Problem statement>
Two lines below mark the span: the one containing "Task: Open the apps grid menu icon" and the one containing "826x609 pixels.". Set down both, plus every line between, exactly as they stand, and nothing else.
——
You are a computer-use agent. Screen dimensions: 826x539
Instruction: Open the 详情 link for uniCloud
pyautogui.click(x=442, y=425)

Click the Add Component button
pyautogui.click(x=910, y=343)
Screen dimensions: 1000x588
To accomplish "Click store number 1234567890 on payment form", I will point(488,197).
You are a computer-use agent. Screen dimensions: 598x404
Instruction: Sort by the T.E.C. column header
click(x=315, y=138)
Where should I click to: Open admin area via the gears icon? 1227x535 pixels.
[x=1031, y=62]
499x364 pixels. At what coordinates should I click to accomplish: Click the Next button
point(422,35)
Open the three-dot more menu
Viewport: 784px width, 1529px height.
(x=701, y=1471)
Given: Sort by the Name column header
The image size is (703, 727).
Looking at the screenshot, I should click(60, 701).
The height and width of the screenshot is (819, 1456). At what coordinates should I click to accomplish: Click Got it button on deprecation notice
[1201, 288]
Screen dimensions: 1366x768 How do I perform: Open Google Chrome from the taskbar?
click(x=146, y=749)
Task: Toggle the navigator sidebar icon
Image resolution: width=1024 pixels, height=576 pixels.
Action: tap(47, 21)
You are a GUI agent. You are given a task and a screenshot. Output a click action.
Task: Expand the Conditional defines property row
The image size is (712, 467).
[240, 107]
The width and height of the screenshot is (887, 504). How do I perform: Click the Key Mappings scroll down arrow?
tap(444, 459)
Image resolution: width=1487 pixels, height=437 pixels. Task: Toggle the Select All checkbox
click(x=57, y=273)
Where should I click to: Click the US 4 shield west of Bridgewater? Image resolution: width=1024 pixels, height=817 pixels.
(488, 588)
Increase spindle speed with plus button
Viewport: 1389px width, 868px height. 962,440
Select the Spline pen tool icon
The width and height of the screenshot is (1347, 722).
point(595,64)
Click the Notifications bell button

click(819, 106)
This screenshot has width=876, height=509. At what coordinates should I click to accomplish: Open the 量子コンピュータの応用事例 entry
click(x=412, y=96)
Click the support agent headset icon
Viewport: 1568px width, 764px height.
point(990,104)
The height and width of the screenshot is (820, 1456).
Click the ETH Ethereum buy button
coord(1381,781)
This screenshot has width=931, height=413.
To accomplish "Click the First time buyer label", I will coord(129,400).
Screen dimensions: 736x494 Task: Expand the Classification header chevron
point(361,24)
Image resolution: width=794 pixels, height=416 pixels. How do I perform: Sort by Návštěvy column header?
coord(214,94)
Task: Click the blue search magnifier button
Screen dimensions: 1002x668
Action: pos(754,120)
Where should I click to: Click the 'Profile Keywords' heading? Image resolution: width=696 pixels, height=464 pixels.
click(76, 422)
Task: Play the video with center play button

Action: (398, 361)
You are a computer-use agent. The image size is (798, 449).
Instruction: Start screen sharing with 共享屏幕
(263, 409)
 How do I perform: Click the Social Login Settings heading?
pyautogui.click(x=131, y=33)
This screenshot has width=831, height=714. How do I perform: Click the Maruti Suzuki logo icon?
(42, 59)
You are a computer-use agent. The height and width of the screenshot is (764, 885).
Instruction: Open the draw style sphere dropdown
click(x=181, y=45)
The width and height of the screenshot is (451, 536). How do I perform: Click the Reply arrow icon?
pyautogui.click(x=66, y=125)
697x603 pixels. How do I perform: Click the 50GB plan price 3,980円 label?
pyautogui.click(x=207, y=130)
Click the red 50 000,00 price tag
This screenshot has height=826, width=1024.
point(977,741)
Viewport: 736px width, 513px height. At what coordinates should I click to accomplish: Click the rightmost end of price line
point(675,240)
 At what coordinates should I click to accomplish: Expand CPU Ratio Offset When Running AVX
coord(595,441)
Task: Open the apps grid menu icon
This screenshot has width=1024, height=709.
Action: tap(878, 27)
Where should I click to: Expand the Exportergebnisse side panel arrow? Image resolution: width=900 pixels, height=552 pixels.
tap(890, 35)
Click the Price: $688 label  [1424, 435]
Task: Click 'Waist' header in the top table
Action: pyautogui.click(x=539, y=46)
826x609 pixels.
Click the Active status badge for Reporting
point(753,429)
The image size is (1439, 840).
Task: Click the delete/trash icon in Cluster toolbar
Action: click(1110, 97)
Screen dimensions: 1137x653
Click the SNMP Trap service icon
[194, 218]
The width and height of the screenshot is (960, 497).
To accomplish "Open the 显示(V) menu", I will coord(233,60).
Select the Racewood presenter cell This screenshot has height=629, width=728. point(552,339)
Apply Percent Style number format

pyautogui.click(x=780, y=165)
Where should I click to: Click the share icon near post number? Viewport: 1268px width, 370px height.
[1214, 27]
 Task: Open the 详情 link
——
Exercise result>
Task: Open the apps grid menu icon
This screenshot has width=1024, height=709.
Action: tap(878, 27)
Where should I click to: Expand the Exportergebnisse side panel arrow? Image resolution: width=900 pixels, height=552 pixels.
tap(890, 35)
Click the Price: $688 label  [1424, 435]
Task: Click 'Waist' header in the top table
Action: pyautogui.click(x=539, y=46)
826x609 pixels.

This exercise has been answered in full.